■ **SOAL**
Perbarui bagian artikel tentang kejahatan siber di bawah, mulai dari "BI: Libur Akhir" hingga "sektor pembayaran digital.", dengan mengganti "masyarakat" menjadi "warga".

■ **KUTIPAN BACAAN**
+--
Selasa 18 Nov 2025 14:38 WIB

BI: Libur Akhir Tahun Jadi Momentum Pelaku Kejahatan Siber Beraksi

Fraud meningkat seiring transaksi digital yang kian masif.

Cyber Crime
Cyber Crime

REPUBLIKA.CO.ID, JAKARTA -- Kepala Departemen Penyelenggaraan Sistem Pembayaran Bank Indonesia (BI), Farida Peranginangin, meminta masyarakat meningkatkan kewaspadaan terhadap maraknya kejahatan siber (cyber crime) jelang liburan akhir tahun, terutama di sektor pembayaran digital.

Ia mengatakan periode liburan kini menjadi salah satu pilihan waktu utama bagi para pelaku kejahatan untuk beraksi, mengingat volume transaksi yang cenderung meningkat sepanjang periode tersebut.
+--
■ **DATA**
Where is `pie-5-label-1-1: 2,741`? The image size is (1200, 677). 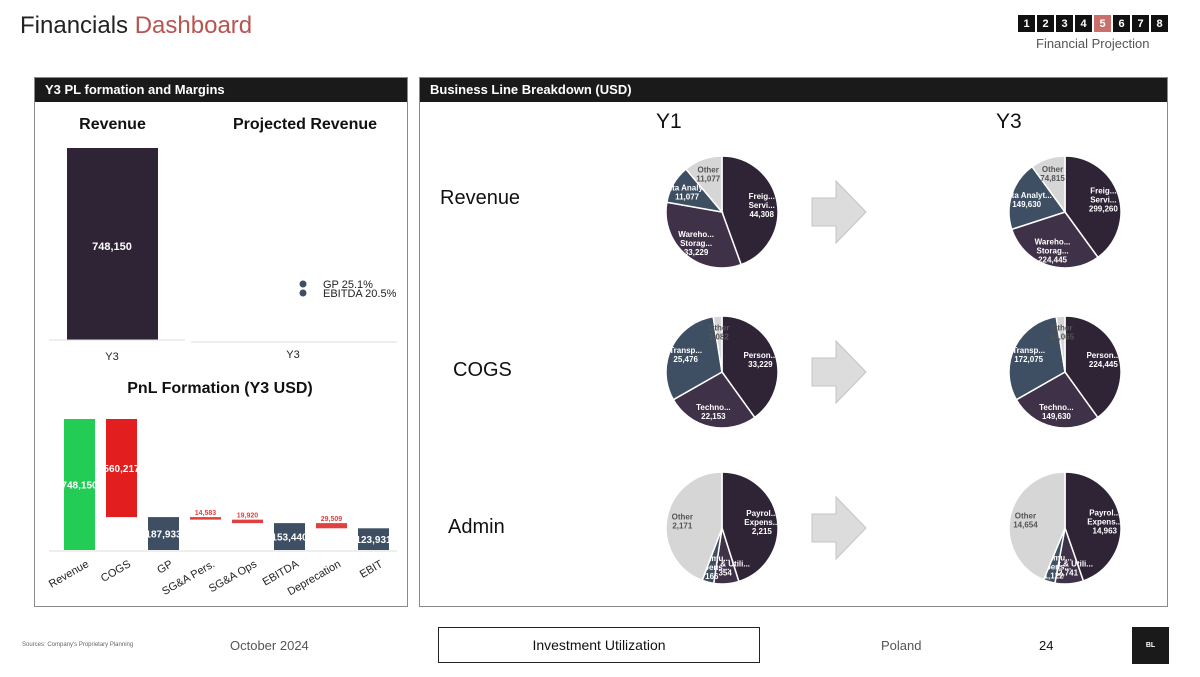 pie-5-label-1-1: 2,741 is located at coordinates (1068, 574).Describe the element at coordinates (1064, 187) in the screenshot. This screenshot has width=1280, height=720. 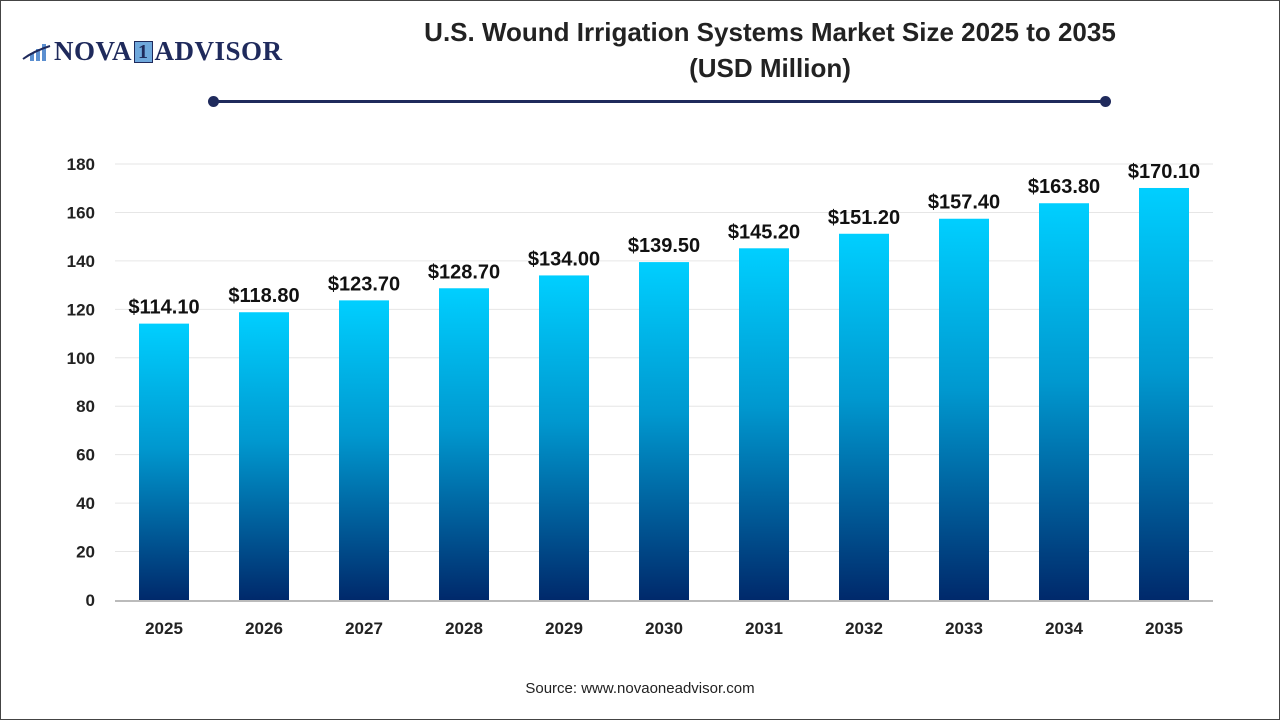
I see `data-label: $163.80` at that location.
+--
■ **JAWABAN**
BI: Libur Akhir Tahun Jadi Momentum Pelaku Kejahatan Siber Beraksi

Fraud meningkat seiring transaksi digital yang kian masif.

Cyber Crime
Cyber Crime

REPUBLIKA.CO.ID, JAKARTA -- Kepala Departemen Penyelenggaraan Sistem Pembayaran Bank Indonesia (BI), Farida Peranginangin, meminta warga meningkatkan kewaspadaan terhadap maraknya kejahatan siber (cyber crime) jelang liburan akhir tahun, terutama di sektor pembayaran digital.